Data supplied section start

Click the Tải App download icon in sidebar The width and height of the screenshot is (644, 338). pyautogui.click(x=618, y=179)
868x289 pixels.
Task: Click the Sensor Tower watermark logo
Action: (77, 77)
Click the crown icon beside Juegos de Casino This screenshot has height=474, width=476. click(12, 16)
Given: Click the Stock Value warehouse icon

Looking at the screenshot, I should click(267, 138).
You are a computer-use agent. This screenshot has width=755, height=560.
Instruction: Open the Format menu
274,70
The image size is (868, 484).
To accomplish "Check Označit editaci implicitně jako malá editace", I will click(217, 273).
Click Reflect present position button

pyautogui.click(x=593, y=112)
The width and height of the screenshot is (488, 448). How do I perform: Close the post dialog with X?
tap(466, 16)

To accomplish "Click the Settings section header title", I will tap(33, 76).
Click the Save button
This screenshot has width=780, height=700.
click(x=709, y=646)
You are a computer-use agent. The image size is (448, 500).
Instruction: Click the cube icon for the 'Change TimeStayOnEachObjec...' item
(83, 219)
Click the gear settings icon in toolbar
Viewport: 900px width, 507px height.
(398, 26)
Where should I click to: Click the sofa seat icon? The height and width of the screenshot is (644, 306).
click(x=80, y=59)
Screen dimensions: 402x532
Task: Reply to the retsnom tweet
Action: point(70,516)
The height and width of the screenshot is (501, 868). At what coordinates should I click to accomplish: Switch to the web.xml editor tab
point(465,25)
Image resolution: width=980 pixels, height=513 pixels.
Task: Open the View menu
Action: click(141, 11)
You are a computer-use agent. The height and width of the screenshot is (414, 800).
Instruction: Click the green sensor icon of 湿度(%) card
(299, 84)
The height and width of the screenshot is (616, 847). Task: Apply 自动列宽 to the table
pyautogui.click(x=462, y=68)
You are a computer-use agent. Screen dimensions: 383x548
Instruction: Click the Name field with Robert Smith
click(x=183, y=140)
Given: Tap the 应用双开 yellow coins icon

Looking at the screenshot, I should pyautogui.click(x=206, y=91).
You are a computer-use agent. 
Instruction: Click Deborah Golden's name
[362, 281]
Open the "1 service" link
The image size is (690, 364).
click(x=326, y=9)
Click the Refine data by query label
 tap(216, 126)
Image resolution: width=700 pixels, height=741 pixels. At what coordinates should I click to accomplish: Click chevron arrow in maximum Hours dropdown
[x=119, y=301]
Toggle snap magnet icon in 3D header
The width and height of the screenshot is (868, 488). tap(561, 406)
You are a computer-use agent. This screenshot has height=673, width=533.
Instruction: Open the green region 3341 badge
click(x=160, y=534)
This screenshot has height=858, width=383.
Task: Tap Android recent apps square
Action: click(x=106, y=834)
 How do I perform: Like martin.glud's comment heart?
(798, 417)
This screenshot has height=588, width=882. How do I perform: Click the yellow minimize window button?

Data supplied section end

◆ Exercise
Your response should contain each line of the listing in which the word "computer" occurs.

◆ Reply
You are a computer-use agent. This screenshot has width=755, height=560.
You are a computer-use agent. The image size is (448, 500).
You are a computer-use agent. The height and width of the screenshot is (414, 800).
You are a computer-use agent. Screen dimensions: 383x548
You are a computer-use agent. 
You are a computer-use agent. This screenshot has height=673, width=533.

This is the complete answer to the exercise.